[WORK INSTRUCTION 1] In the abstract on light-driven lignocellulose degradation, rewrite the passage from "Thus LPMO enzymes" to "and industrial applications.", changing "industrial applications" to "biotechnological processes".
[WORK INSTRUCTION 2]
Answer these questions using the abstract on light-driven lignocellulose degradation:
(a) How large an increase in catalytic activity results when LPMOs combined with pigments are exposed to light?
(b) What name was given to the use of excited photosynthetic pigments as the electron donor?
(c) In which two areas does the presentation outline the potential impact and role of LIET for enzymatic catalysis?

[DOCUMENT SECTION]
------------

Light-driven enzymatic degradation of lignocellulose by pigments and metalloenzymes

Light is the basic input for the buildup of organic carbon, but it may also be important for the turnover of organic carbon. In this presentation we describe a new light-driven enzymatic pathway for oxidation of organic carbon. A simple photosystem consisting of an electron donating pigment and an electron-accepting enzyme is capable of oxidizing cellulose and hemicellulose to levels never seen before. The system has a common enzyme as its functional protein, the powerful and widely distributed oxidative enzymes lytic polysaccharide monooxygenases (LPMOs). These enzymes require an external electron donor, and we use excited photosynthetic pigments thylakoids or chlorophyllin for what we have named light-induced-electron-transfer (LIET). LPMOs combined with pigments are exposed to light, results in a never before seen 100-fold increase in catalytic activity. Both reaction rates and product levels increase substantially, just as the substrate specificity is broadened to include both cellulose and hemicellulose. The basic driving force for the LPMO reaction is the transfer of light energy via the photosynthetic pigments.

Thus LPMO enzymes and pigment derivatives common in the environment of plant-degrading organisms form a highly reactive and stable light-driven system increasing the turnover rate and versatility of LPMOs. In the presentation we describe the basic components of the system and their reactions, discuss the electron pathways and outline the potential impact and role of LIET for enzymatic catalysis in both ecosystems and industrial applications.

------------

[INFORMATION SUPPLIED]

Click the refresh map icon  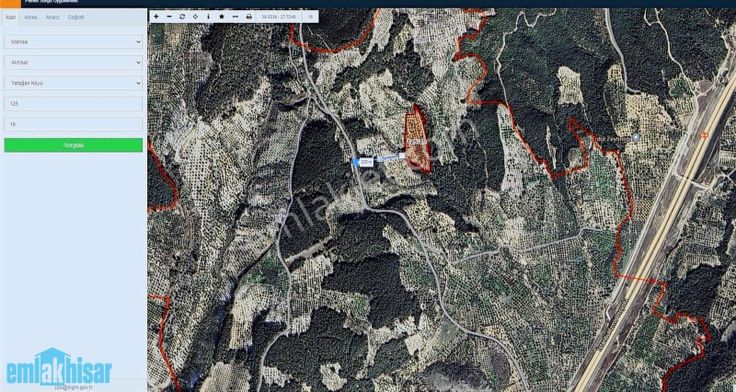[x=182, y=17]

------------

[WRITTEN SOLUTION 1]
Thus LPMO enzymes and pigment derivatives common in the environment of plant-degrading organisms form a highly reactive and stable light-driven system increasing the turnover rate and versatility of LPMOs. In the presentation we describe the basic components of the system and their reactions, discuss the electron pathways and outline the potential impact and role of LIET for enzymatic catalysis in both ecosystems and biotechnological processes.

[WRITTEN SOLUTION 2]
(a) A 100-fold increase.
(b) Light-induced-electron-transfer (LIET).
(c) Ecosystems and industrial applications.